The Off Center, through April 28

Running time: 1 hr, 30 min

You've been wronged. You've been horribly, horribly wronged, and the only thing for it is to return injury for injury, inflict pain on the one who brought you pain. Payback is what we like to call it, because when you've been wronged, that's how it looks to you: an evening of scores, a balancing of the cosmic scales. What you can't see, because you're right in the middle of it, in that midnight pit, that burning black pool of vindictiveness, is how easily it can go wrong, how payback can backfire, hurting you or, worse, hurting others innocent of any injury to you. Moreover, you can't see how easily your plan to get even, conceived as high tragedy, can slip into hokey melodrama, even comedy.

The Rude Mechs offer us the blessed distance to enjoy those perspectives in their Decameron Day 7: REVENGE! While initiated, as the title suggests, as a stage adaptation of the 14th-century orgy of storytelling, the show has evolved beyond Boccaccio (sorry, Giovanni!) into a meditation on vengeance refracted through the lens of pop narratives of our era: urban legends, ghost stories, the how-to guide, Star Wars, and soap operas. It's this last form that serves as the foundation for the production, with the Rudes concocting their own soap, which they play out simultaneously on prerecorded video and on stage in front of the screen. In the redundantly named (but so spot-on) Harbor Cove, we're treated to the usual intrigues – romantic triangles, unspoken passions, tenderly nurtured grudges, and, yes, plots for revenge – executed by the cast with pitch-perfect Sturm und Drang: the brow knit with angst, the mouth agape in shock, the bitter sneer, the pleading gaze, the apoplectic rage, and (a personal fave) the anxious, silent stare into the distance while absorbing some revelatory bombshell, typically held in close-up before a commercial and underscored by a chord of foreboding (supplied here with proper portent by sound king Robert S. Fisher).

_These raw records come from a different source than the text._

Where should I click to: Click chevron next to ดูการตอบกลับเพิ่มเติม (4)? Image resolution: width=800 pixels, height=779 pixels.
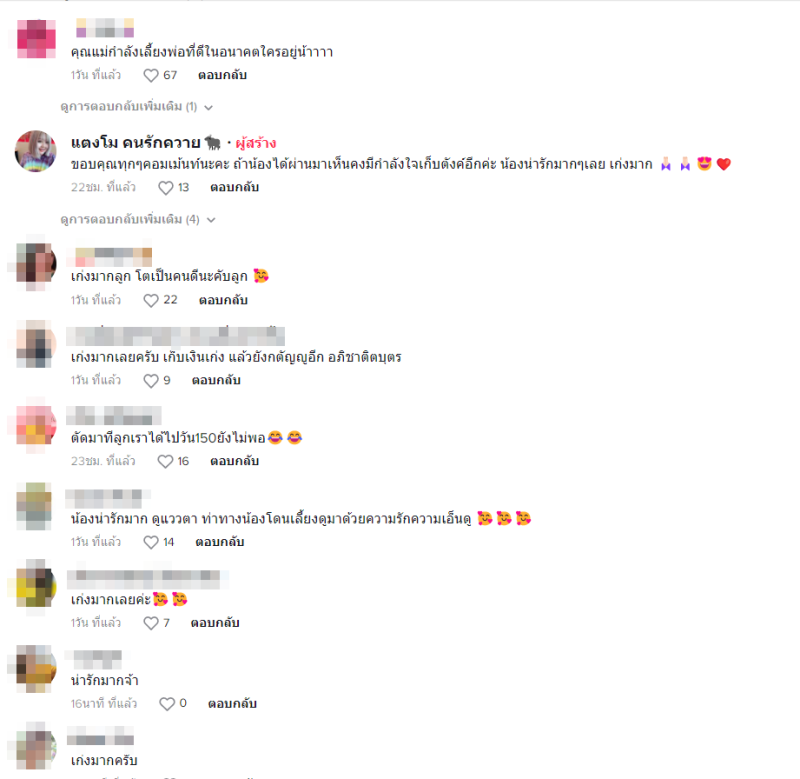pyautogui.click(x=211, y=220)
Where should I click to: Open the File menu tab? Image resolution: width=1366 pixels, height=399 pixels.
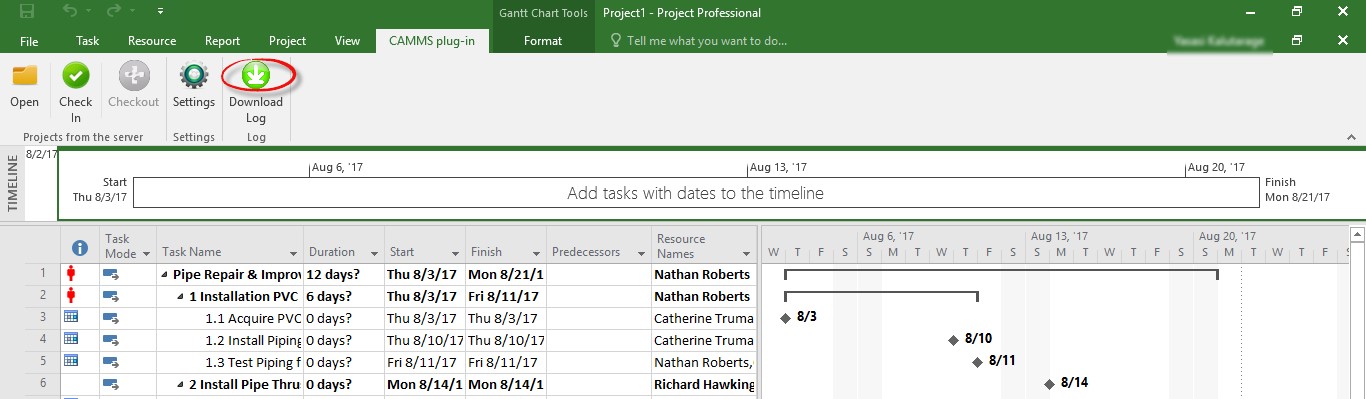point(29,41)
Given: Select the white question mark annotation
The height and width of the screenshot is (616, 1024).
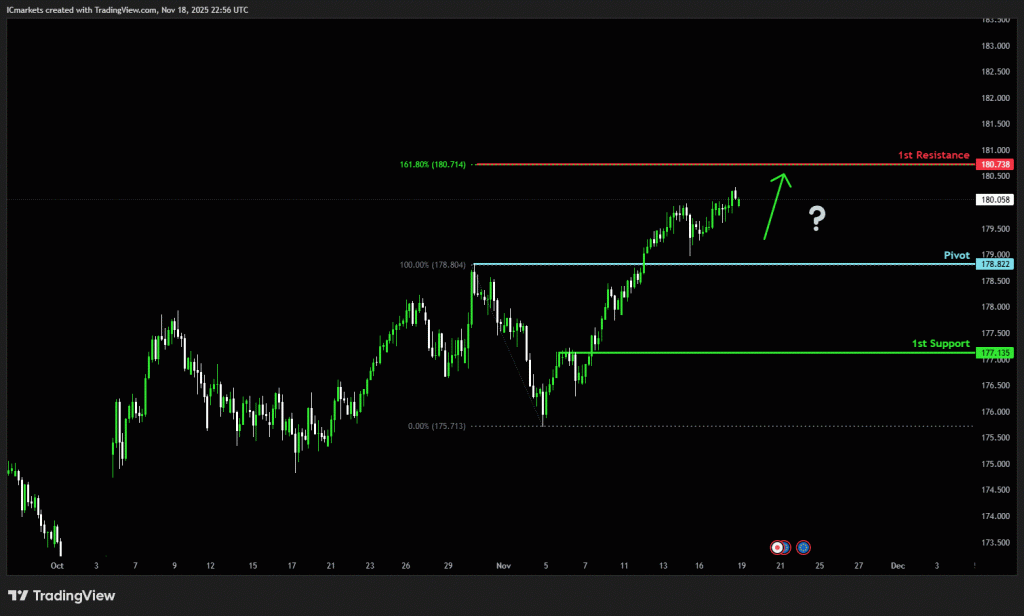Looking at the screenshot, I should coord(817,218).
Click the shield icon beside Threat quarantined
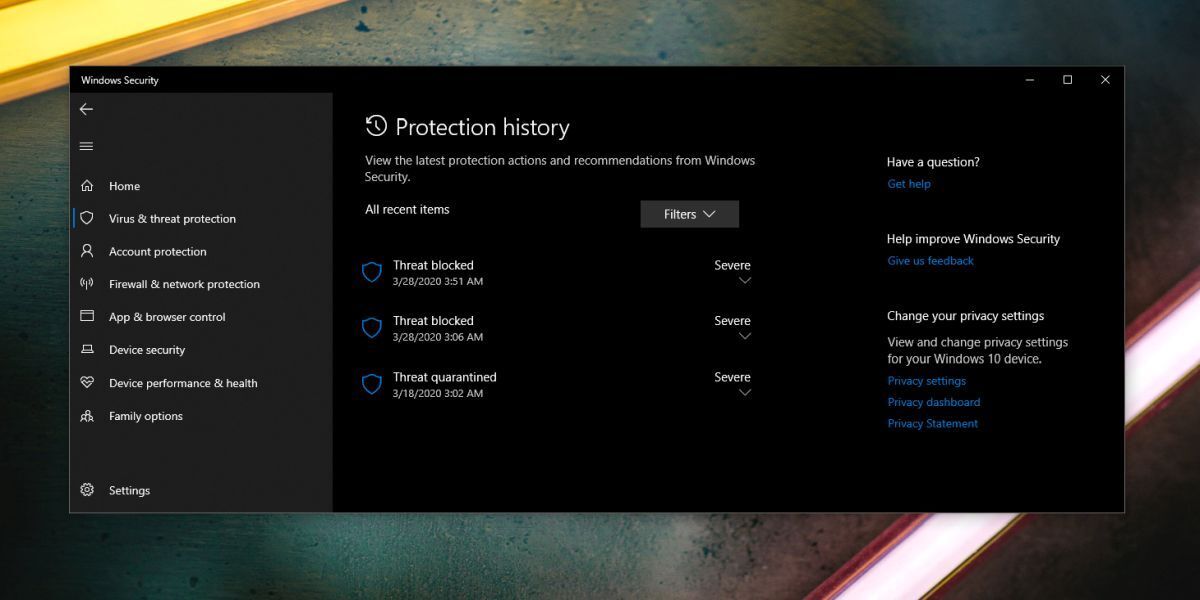 [x=372, y=384]
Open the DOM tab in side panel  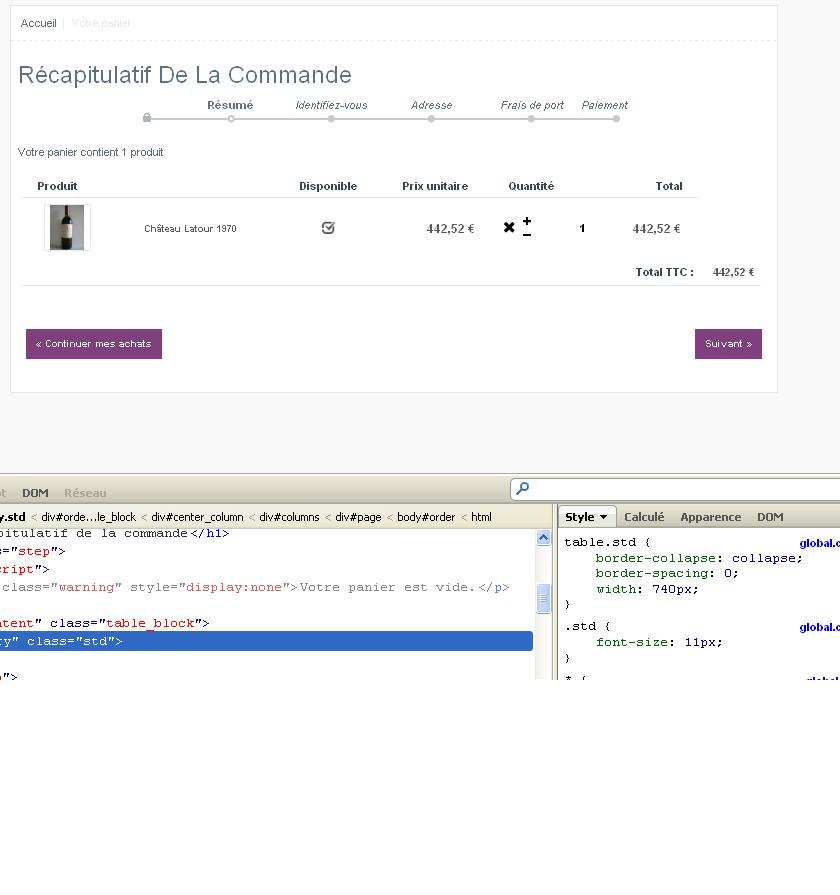coord(770,517)
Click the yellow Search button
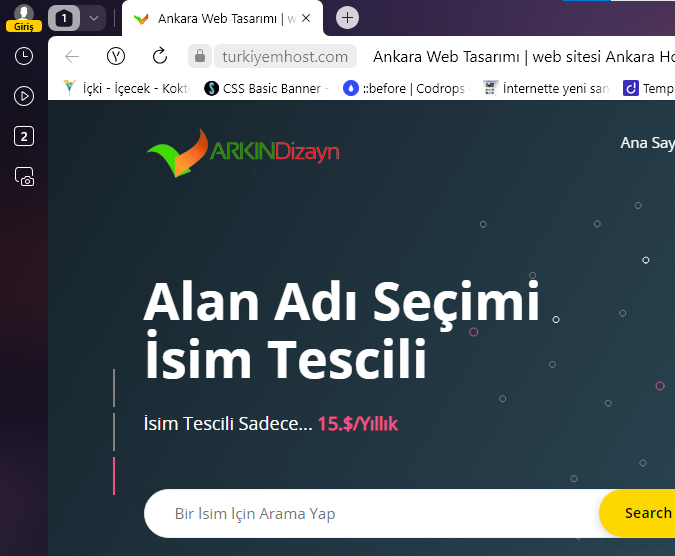This screenshot has width=675, height=556. coord(638,513)
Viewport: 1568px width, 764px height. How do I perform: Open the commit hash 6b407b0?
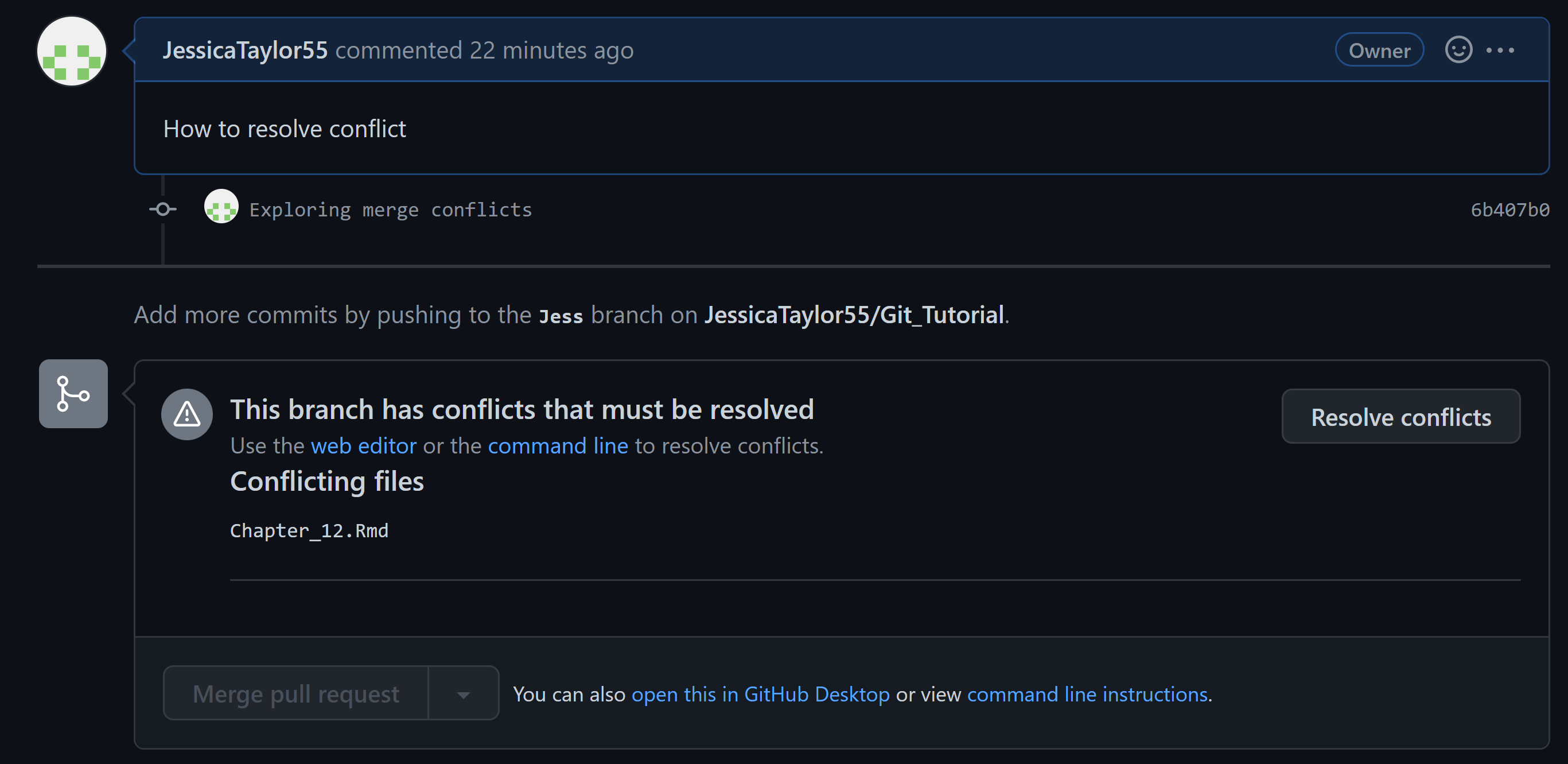click(x=1509, y=210)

The thing about soaps is from the inside the characters are heart-attack serious about their tangled lives, but where we are, watching them, the social machinations and superheated emotions come off as laughable. So it is with the dark deeds and denizens of Harbor Cove, though the Rudes aren't content with simply serving us a Grade A parody of The Bold and the Beautiful. Just as you get a firm grip on this sudser, playwright Kirk Lynn spins it slightly, spiraling into an alternate reality far from Pine Valley or Genoa City, where a cheesy seduction can morph into a theological debate, a bedroom confrontation becomes the murder of Polonius in Hamlet, and a clan of Boba Fett action figures (Daddy Boba Fett, Mommy Boba Fett, and Baby Boba Fett) serves as metaphor for the fresh start of a family founded on an act of revenge. That and the onscreen/onstage double vision adds an extra layer, fleshing out the soap, as it were, bringing it into our world and giving it a touch of reality that makes it a little harder just to laugh off. It makes it feel more of a piece with the show's other, more involving aspects: the deadpan descriptions of ways to screw your enemies using simple office supplies and equipment; the tale of the ghost who haunts the building where the play is performed (delivered with understated intensity by Jason Liebrecht); the request that we write on a slip of paper the name of the person we would most like to settle a score with. This is the world we know, of grievances and dark desires and forwarding address cards.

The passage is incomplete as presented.